▶ [文書]:
━━━━━━
不動産屋と付き合わない理由

独立開業のリアル

1.不当誘致が横行している?

私の事務所の近所に不動産屋が移転してきた際、知人からそこの社長を知っているから紹介してあげるとのありがたい申し出を受けたのですが、断りました。

簡裁訴訟代理等能力認定考査の模擬試験を受けたときに、解説中、講師が余談で「皆さんも開業すれば飲み屋で不動産屋を接待して仕事をもらうことになる。司法書士とはそういう仕事です。」と言っているのを聞いてマジか…と思ったのを憶えています。

それは極端な話だったとしても、現在の業界構造的に、司法書士と不動産屋が対等の立場でいることは難しく、どうしても司法書士が下になってしまいがちです。

司法書士の地位を貶めているのは、不動産屋から仕事を回してもらう(※)代わりに不動産屋が買主となる取引(「仕入れ」といいます)の登記をタダ同然で請け負っている司法書士事務所です。

※司法書士報酬を含む登記費用は、買主が支払います。(地域によっては売主も負担するそうですが。)本来は、お金を払う人が司法書士を自由に選べるべきですが、一般の方(例えばマイホームを買う人)は司法書士の知り合いなんていないのが普通なので、売主である不動産屋が紹介する司法書士に依頼することがほとんどなのです。売買契約書に「司法書士は売主が指定する」なんて条項が入っていることもあります。

こういうやり方は「不当誘致」といって、司法書士倫理で禁じられています。新人研修でもしつこいくらいに「ダメですよ」と教わります。しかし残念ながら、きちんと取り締まられることなく裏で横行しているのが現状です。

2.決済ヘルプも問題アリ

司法書士が別の司法書士に立会を依頼する「決済ヘルプ(決済バイト)」も問題です。私も食べていくためにヘルプを受けていますが、本来は禁止すべきだと思っています。

不動産屋の依頼を断って他の事務所に仕事が流れてしまうのを恐れ、自分の事務所のキャパでは対応できない数の案件を受任し、他の司法書士にヘルプを依頼しているわけですが、これって他の司法書士に仕事を斡旋して紹介料を取っているのと変わりませんよね。(なお、司法書士倫理ではいかなる名目であれ紹介料を貰うのも払うのも禁止されています。)

仮に、自分で受けられないから知り合いの司法書士を紹介し、その司法書士に直接委任してもらい、自分は一切報酬を受け取らない、ということであれば何も問題はないと思いますが。

3.業界構造の健全化を望む

不当誘致と決済ヘルプを駆使して不動産屋とベッタリな司法書士事務所のせいで、不動産屋もそれが当たり前だと思ってしまっています。

ごく稀に、何らかの理由(例えば知人からの紹介)により、不動産屋から仕入れの登記の依頼が来ることがありますが、「いつも頼んでいる司法書士と同じ値段でやってくれ」と言われます。つまりは、タダ同然です。当然お断りします。紹介者の顔を潰すのは忍びないですが。
━━━━━━
▶ [表示情報]:
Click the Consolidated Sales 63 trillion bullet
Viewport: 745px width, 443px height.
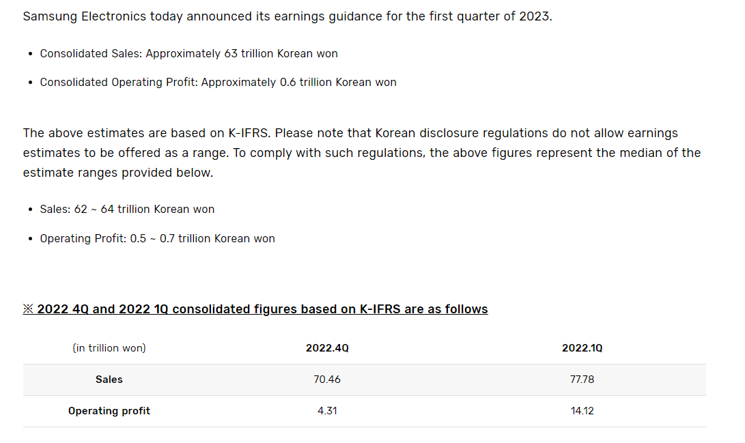188,54
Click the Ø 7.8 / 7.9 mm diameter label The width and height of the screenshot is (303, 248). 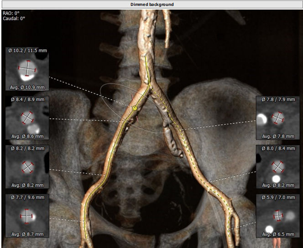277,99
━━━━━━
▶ [課題]: 司法書士と不動産屋の関係を論じた文書の続きを、最後の文の次から書いてください。 一覧はこの作業には関係ありません。

▶ [回答]:
不当誘致をきちんと取り締まり、決済ヘルプを禁止すれば、決済の集中する月末に血眼になって司法書士を探すのは(不動産屋とベッタリの司法書士事務所ではなく)不動産屋(もしくは仲介業者)ということになります。

依頼を受ける司法書士は不動産屋とは何の癒着もないので、中立の立場から本来の職責を果たすことができます。また、報酬も上げることができると思います。数千万円から数億円の損害賠償リスクを負う割に、現状の司法書士報酬は安すぎると思います。

司法書士がいなければ不動産売買は完結しないのだから、もっと堂々と構えて適正な報酬をいただけばよい(不当な値引きを要求されたら毅然と依頼を断ればよい)と思うのですが、仕事欲しさに不動産屋の犬に成り下がっている事務所のせいで司法書士が見下されてしまっています。

業界構造の健全化により司法書士の地位が向上し、報酬も向上すればこんなに嬉しいことはないんですけどねぇ…。残念ながら現在のこのような惨状の下では、不動産屋と積極的に付き合う気にはなれません。

4.懲戒リスクも高まる

不動産屋との癒着により、懲戒を受けるリスクも高くなります。

過去の懲戒事例を見ていると、馴染みのない不動産業者に騙された、というケースはあまりなく、むしろ付き合いの長い不動産屋が絡んだ案件でやらかすことが多いようです。

例えば、売買当事者の意思をきちんと確認せずに登記申請をしてしまうということがあります。なんでこんな事をしてしまうのかと不思議に思えますが、いつも取引している不動産屋だとつい手続きがルーズになってしまうのでしょうか。

また、いつも仕事を回して貰っているお得意様からの依頼とあらば、あやしい事案も断り切れないという場面があるのかもしれません。

不動産屋から「売主の了解は取ってるんで、登記よろしくお願いします!」と言われても「いえ、私からきちんと売主本人に意思確認させていただきます」と言えないなら司法書士失格ですが、上下関係ができているとそんな当たり前の事も言えなくなってしまいます。